Revista América Latina

Una nota breve sobre la argumentación pública a propósito de la discusión de la ley de aborto.

Publicado el 18 marzo 2016 por Arcorelli @jjimeneza1972

Intervenciones de diversos parlamentarios (por cierto, no todas) en contra de la despenalización del aborto fueron reunidas y diseminadas con el objetivo de burlarse de ellas. Para quienes las reunieron y las diseminaron era claro que la mera enunciación de dichas opiniones era suficiente motivo de ridículo. Eran opiniones que eran su propia parodia. Al mismo tiempo no parece haber circulado algo similar pero del bando contrario: Que de forma masiva se diseminara un conjunto de opiniones de defensores de la despenalización expuestas como ridículas.

Las asimetrías siempre son interesantes, creo, en un proceso social. En principio, en una discusión pública uno puede esperar críticas acerbas (‘esto es inaceptable’) y fuertes descalificaciones, pero el punto de partida es que las opiniones en juego son mínimamente decibles porque no son directamente sandeces. Pensemos en la discusión reciente entre Peña y Chomali sobre el mismo tema: Por más fuertes que eran las críticas, en ningún caso se ocupó el procedimiento que discutimos.

¿Qué indica entonces la circulación de textos que, insisto en ello, se presume que son tan insensatos que sólo pueden producir risa?

Partamos del siguiente supuesto: El conjunto de argumentos que se puede sostener en una discusión pública y que es aceptado en ella como teniendo al menos cierto sentido representa el espacio del sentido común, el espacio del disenso entre personas razonables. Lo que pasó ayer entonces sería que ciertas frases han pasado a salir de ese espacio del sentido común razonable. Esto representa, en principio, un movimiento: Cosas que antes eran posibles de ser dichas seriamente, ahora dejan (empiezan a dejar) de serlo. Y ello porque sólo generan escarnio para quien las dice.

No es la primera vez que ello ocurre. Algunos, en torno al tema en discusión ahora, han recordado frases dichas en otros debates que ahora también aparecen como sin sentido ahora: Mira que dijeron quienes ahora piensan tal cosa, dijeron cosas que ahora ellos incluso darían por claramente equivocadas. Las discusiones sobre la ley de divorcio o sobre el trato igual para todos los hijos han sido usadas. Por cierto, la intención de una de las frases escarnecidas (la referencia a la esclavitud) tiene el mismo propósito: en alguna ocasión se podía defender públicamente ella, pero ahora todos estamos claros que no es aceptable.

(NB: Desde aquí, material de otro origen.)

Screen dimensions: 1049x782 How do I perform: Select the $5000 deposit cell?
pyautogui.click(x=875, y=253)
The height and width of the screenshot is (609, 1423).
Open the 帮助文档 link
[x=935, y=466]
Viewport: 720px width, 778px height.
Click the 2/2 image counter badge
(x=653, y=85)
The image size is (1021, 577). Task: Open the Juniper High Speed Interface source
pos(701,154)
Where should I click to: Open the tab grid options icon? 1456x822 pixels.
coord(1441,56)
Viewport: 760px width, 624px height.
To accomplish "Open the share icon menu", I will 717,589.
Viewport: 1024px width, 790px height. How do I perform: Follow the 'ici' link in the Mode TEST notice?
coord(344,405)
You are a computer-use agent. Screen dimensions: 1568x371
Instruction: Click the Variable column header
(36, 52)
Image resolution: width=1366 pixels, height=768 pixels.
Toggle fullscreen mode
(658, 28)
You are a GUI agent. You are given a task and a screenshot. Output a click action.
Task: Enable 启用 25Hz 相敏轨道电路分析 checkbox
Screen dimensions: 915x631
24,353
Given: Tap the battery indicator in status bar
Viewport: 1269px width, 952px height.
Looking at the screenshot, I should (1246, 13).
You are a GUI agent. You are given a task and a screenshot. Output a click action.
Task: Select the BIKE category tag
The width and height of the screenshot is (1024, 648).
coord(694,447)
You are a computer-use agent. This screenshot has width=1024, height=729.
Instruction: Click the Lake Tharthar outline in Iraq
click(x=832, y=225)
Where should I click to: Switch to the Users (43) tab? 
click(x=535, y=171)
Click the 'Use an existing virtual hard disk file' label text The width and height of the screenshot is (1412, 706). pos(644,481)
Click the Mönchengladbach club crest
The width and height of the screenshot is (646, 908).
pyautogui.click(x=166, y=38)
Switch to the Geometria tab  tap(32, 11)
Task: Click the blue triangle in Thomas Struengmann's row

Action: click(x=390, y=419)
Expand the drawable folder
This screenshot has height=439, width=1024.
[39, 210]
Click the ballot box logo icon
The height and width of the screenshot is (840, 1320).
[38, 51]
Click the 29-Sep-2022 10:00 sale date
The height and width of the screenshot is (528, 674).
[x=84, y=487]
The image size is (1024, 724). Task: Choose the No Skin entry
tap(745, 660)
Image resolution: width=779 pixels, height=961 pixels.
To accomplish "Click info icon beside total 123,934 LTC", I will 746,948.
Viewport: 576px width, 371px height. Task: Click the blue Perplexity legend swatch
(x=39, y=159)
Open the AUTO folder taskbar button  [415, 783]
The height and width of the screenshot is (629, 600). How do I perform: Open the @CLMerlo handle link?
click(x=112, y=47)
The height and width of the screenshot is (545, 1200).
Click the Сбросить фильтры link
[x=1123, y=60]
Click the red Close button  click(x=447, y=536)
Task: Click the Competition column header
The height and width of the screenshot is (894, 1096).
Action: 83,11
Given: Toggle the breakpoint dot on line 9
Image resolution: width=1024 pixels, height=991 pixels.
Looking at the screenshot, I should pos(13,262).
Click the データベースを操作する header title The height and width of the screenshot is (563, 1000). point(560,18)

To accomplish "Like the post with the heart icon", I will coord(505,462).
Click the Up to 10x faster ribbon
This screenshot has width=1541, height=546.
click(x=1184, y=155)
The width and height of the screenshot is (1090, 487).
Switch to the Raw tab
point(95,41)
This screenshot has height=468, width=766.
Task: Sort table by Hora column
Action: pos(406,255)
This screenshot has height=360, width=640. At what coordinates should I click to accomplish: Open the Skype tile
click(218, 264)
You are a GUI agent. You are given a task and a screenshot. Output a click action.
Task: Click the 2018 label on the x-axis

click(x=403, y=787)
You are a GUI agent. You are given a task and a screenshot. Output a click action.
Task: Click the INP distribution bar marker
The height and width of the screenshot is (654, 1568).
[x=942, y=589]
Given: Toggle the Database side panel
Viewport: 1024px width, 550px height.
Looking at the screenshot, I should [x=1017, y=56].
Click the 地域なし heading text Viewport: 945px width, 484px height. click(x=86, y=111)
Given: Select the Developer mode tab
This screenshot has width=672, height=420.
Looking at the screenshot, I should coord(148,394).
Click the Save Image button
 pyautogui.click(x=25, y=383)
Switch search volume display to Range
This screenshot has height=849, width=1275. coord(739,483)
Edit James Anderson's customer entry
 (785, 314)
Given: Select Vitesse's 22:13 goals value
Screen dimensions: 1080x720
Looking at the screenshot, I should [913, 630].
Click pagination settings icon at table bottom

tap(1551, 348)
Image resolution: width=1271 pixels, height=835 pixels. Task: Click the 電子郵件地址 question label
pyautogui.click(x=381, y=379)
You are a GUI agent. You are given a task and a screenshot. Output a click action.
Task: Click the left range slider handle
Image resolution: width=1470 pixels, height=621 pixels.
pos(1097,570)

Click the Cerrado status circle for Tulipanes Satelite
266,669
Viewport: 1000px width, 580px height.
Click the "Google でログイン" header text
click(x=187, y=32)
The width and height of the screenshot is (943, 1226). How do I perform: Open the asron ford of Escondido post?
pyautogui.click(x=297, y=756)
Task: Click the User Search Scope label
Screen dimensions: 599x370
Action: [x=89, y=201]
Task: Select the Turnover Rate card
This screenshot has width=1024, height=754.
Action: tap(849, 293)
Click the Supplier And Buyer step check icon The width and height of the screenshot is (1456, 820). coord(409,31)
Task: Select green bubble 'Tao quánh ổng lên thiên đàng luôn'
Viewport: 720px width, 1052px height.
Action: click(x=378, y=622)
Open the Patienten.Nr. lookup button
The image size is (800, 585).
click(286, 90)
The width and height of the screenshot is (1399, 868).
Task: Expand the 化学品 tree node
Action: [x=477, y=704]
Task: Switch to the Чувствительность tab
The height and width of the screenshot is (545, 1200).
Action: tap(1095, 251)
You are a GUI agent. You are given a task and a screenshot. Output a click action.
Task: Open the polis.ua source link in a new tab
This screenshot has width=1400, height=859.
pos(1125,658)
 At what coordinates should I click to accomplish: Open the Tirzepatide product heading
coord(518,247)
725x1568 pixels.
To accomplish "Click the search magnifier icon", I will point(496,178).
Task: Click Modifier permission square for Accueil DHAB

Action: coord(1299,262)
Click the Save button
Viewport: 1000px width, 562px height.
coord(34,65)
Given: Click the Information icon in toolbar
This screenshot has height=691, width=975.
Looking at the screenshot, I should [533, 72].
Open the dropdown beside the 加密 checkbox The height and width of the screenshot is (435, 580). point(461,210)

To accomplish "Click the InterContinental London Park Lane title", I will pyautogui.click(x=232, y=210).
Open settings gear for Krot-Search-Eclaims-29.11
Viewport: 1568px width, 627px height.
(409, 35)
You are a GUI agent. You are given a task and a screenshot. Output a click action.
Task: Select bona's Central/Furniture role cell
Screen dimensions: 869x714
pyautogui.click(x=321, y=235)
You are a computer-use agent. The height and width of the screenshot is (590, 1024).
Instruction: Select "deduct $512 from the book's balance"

El uso del escarnio y la burla no es la única forma en que ciertas argumentaciones pasan de ser razonables a dejar de serlo. Pero es uno de los indicadores más claros que ello ha ocurrido: El ridículo muestra con certeza que no es necesario siquiera refutar o escuchar la posición denostada. Ha llegado a ser una argumentación cuyo mero decir es su crítica.

Con lo cual volvemos entonces a observaciones sobre cómo funcionan las argumentaciones públicas. Ellas pocas veces, y en particular en pocas ocasiones en el corto plazo, cambian la opinión de las personas. Lo que sí pueden hacer, y ello incluso en el corto plazo, es cambiar el estado del sentido común: Modificar el conjunto de afirmaciones y argumentos posibles de ser tomados en serio. Y ello, bien se puede argüir, no deja de ser bastante relevante al largo plazo.